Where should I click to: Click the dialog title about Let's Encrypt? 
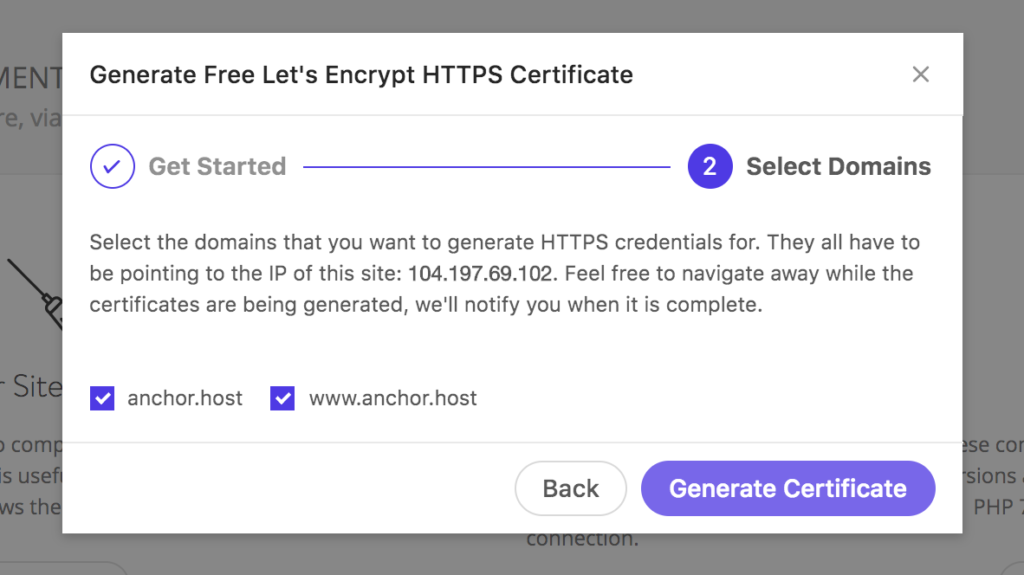click(361, 75)
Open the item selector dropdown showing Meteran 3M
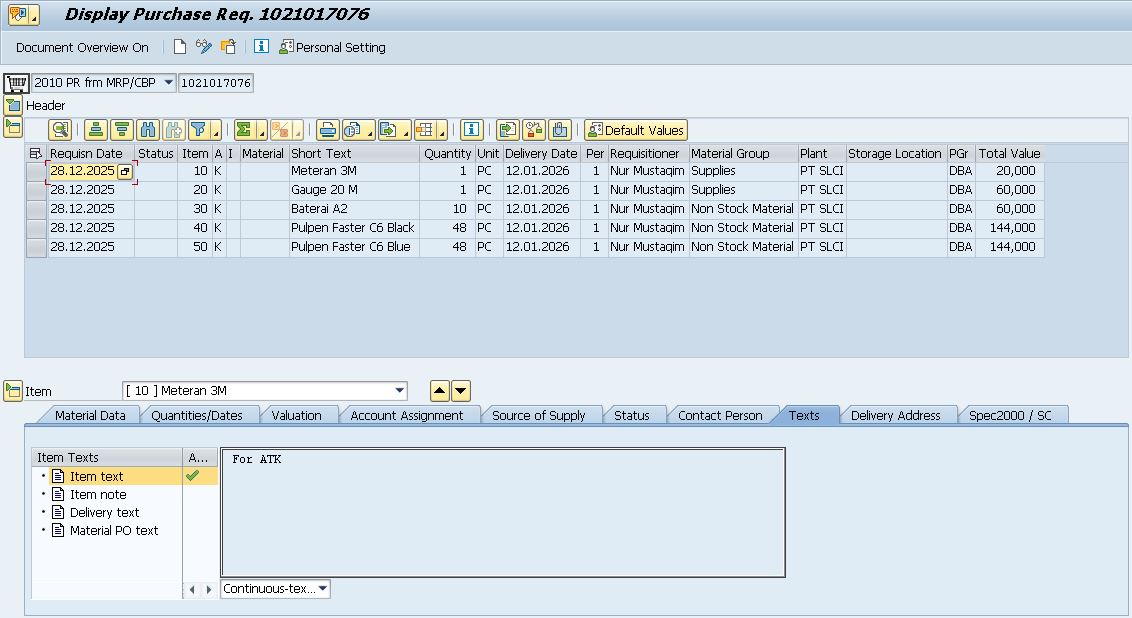 coord(400,391)
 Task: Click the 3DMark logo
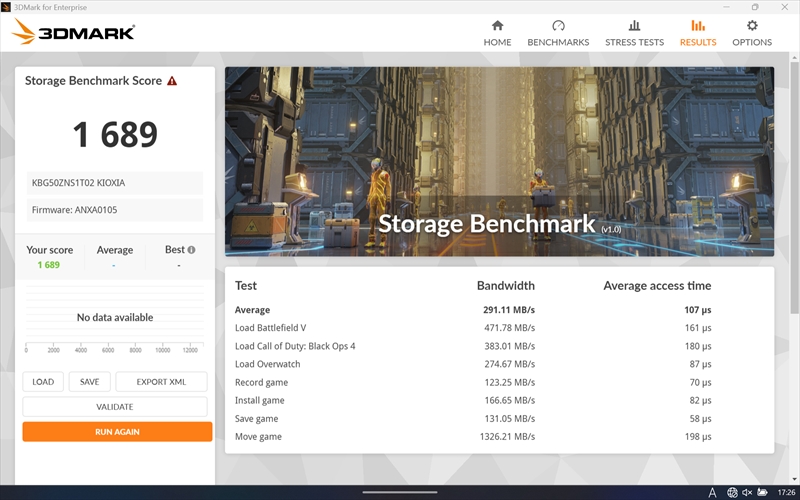tap(73, 33)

**Assignment**. Output exactly the lines from the line with "Open the item" to the last line of the records, including both, and leave every picture out.

**Your response**.
Open the item selector dropdown showing Meteran 3M
 coord(400,391)
 Task: Click the 3DMark logo
tap(73, 33)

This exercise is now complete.